■ REQUIREMENT ■
From the line that contains "[OAR@ICRISAT] (640, 115)" to the final line of the entries, return every line exactly and leave out all others.

■ PROVIDED INFORMATION ■
.....

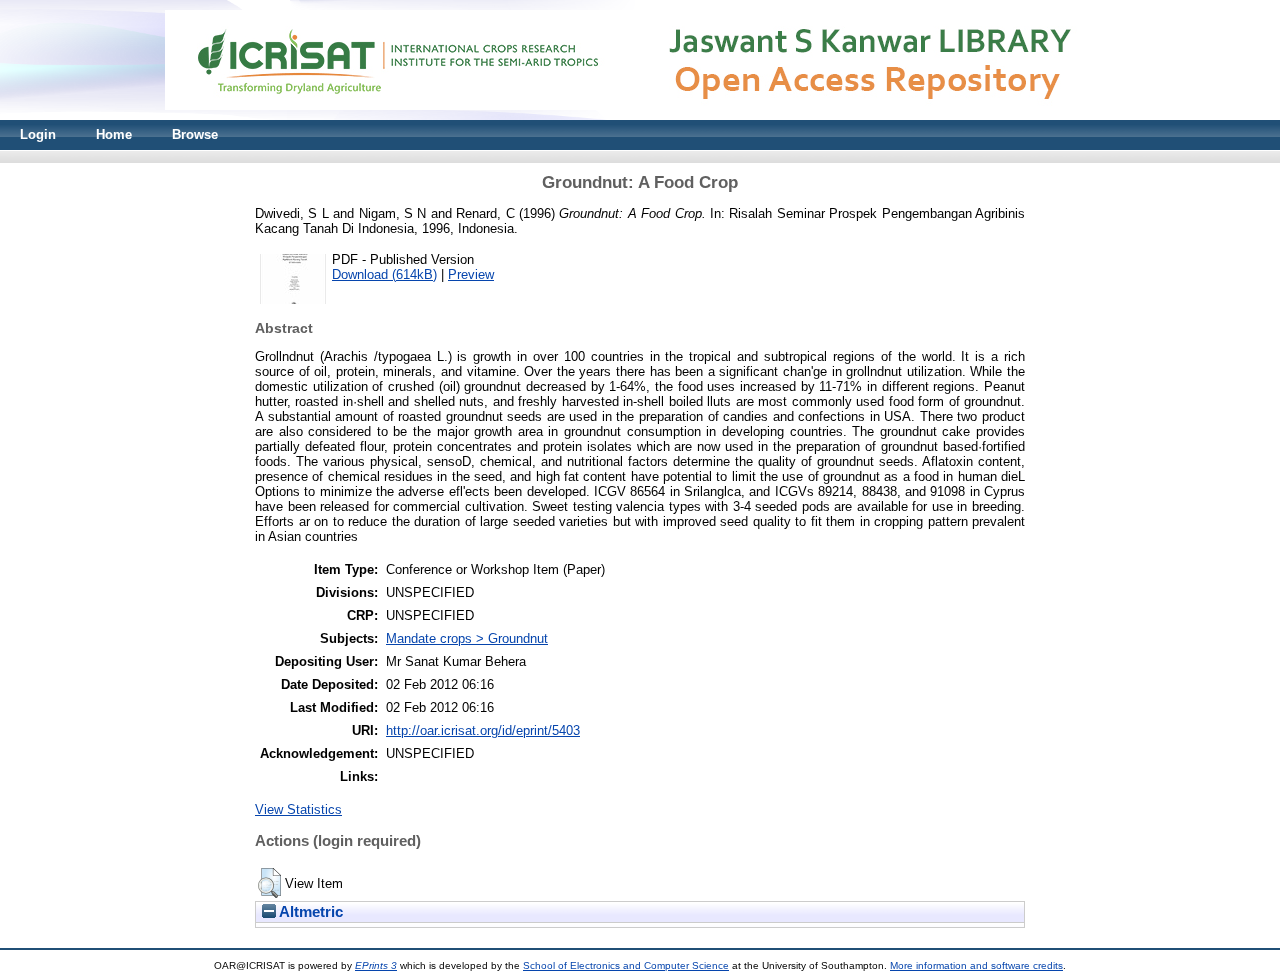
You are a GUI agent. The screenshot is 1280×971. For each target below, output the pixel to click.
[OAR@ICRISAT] (640, 115)
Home (114, 134)
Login (38, 134)
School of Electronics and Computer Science (626, 965)
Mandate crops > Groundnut (467, 638)
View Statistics (298, 809)
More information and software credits (976, 965)
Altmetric (309, 912)
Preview (471, 274)
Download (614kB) (384, 274)
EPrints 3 (376, 965)
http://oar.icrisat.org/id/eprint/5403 (483, 730)
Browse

.....

■ TASK RESULT ■
[OAR@ICRISAT] (640, 115)
Home (114, 134)
Login (38, 134)
School of Electronics and Computer Science (626, 965)
Mandate crops > Groundnut (467, 638)
View Statistics (298, 809)
More information and software credits (976, 965)
Altmetric (309, 912)
Preview (471, 274)
Download (614kB) (384, 274)
EPrints 3 (376, 965)
http://oar.icrisat.org/id/eprint/5403 (483, 730)
Browse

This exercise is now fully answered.